Possible scenarios if social distancing is relaxed

The report from the CDPHE and the Colorado School of Public Health not only projected a surge in cases if 65% of Coloradans maintain proper social distancing within the next months, they also projected how the state would fare if Polis were to relax current social distancing measures to between 50-55%.

Should the state relax those measures – with a starting date of Sept. 11 – Colorado would reach ICU capacity by January 30, 2021 and see an ICU demand peak less than a month after that with more than 1 million cases in Colorado and more than 4,500 deaths.

At 55% social distancing, the state would see ICU demand peaks by March 29, 2021 and nearly 720,000 infections with 3,400 deaths. At 60% social distancing, we would not reach ICU demand peaks until late June of next year and would have nearly half-a-million infections throughout the state with 2,700 dead.
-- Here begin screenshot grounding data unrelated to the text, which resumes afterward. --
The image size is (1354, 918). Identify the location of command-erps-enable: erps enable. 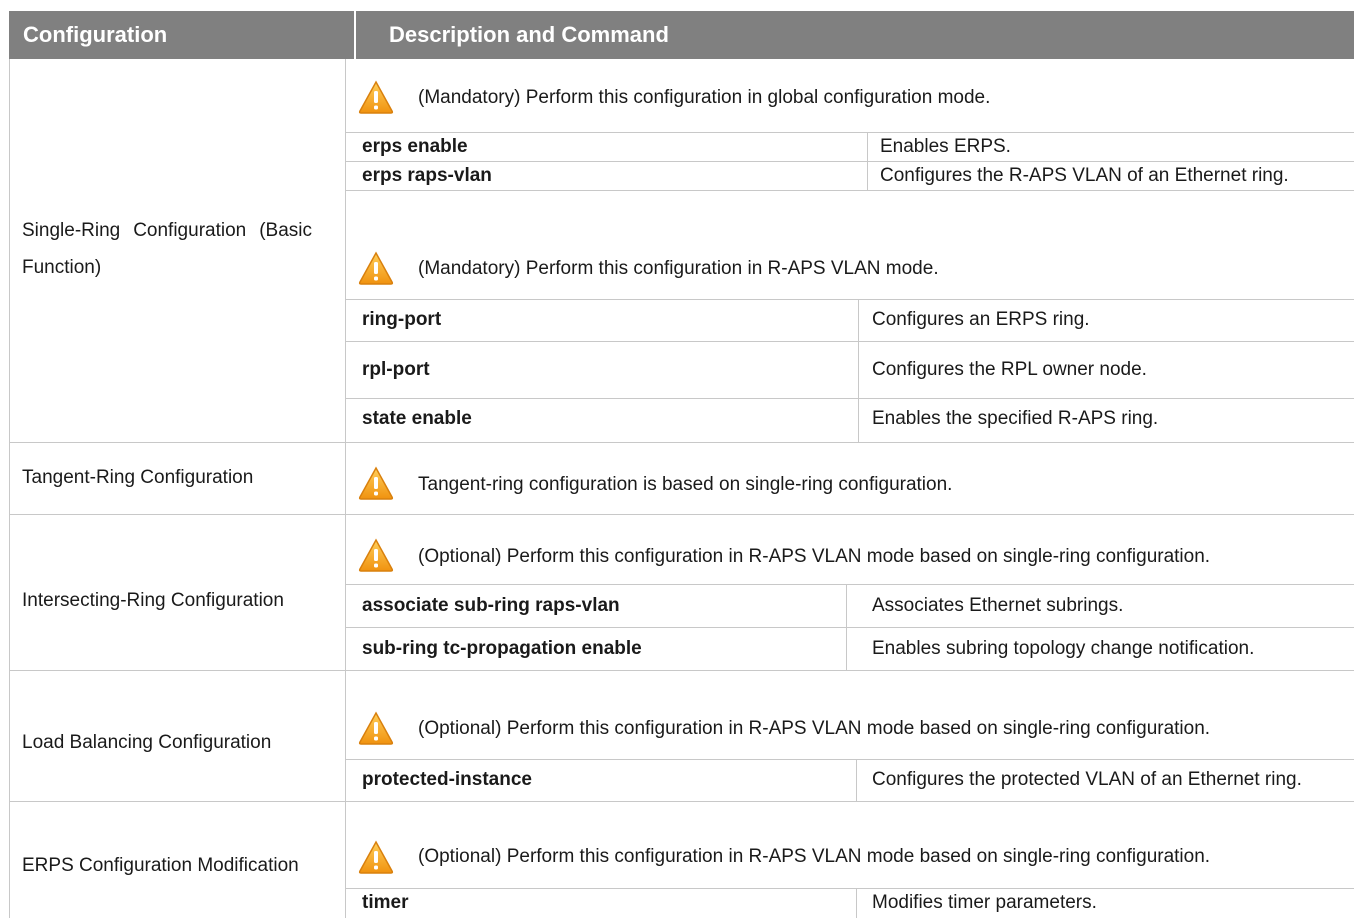
(415, 146).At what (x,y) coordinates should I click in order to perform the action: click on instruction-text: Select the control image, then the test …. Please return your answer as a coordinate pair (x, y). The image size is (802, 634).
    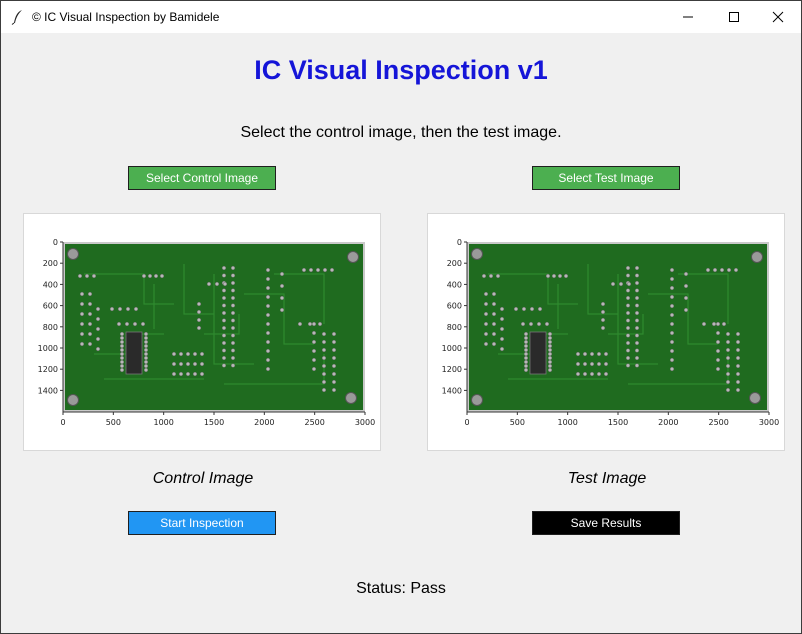
    Looking at the image, I should click on (401, 132).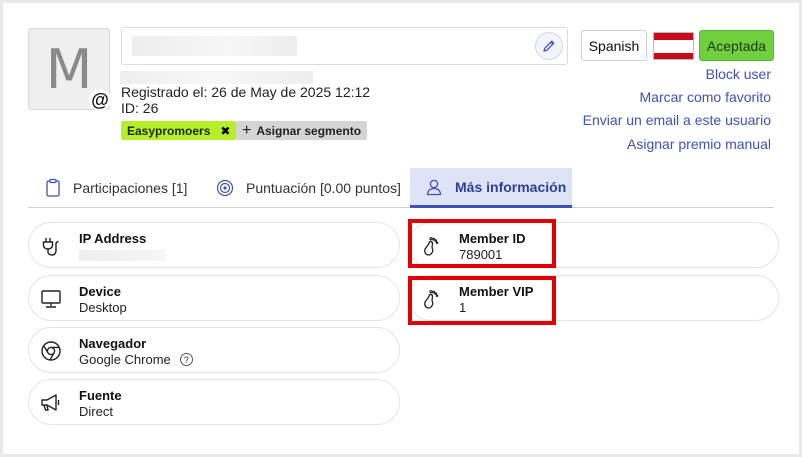 The image size is (802, 457). I want to click on tab-mas-informacion-label: Más información, so click(511, 186).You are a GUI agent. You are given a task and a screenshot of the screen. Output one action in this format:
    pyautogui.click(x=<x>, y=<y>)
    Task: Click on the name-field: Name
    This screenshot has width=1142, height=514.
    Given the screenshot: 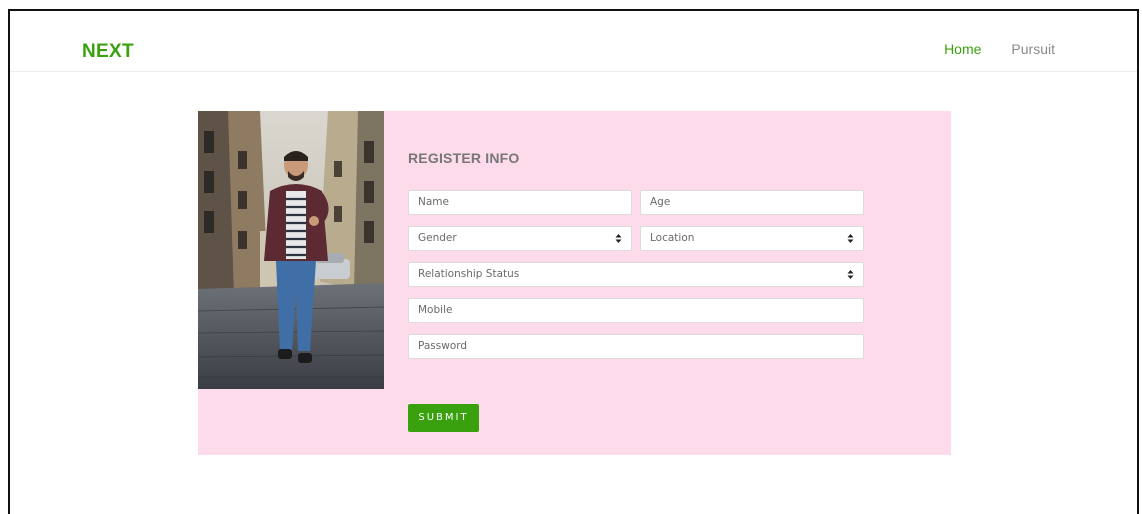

Health officials noted in the report their projections and estimates were based on currently available data and their current understanding of the virus and how it spreads from person to person, and added that "the science on COVID-19 and the pandemic are evolving rapidly, and we regularly update our model assumptions as new information becomes available."

Current statewide estimates

The report estimates that approximately 294,000 people in Colorado – or 5% of the total population – has been infected with the novel coronavirus since cases began popping up in March, and they estimate that approximately 5,200 people – or 1 in every 1,100 Coloradans – are currently infected with the new respiratory disease.

Health officials also said nearly half of infections (48%) were detected within the past two weeks, including both asymptomatic and symptomatic infections.

As of this Wednesday, Colorado has reported more than 62,686 infections since the novel coronavirus was first reported in our state on March 5. A total of 1,905 people have died from the virus.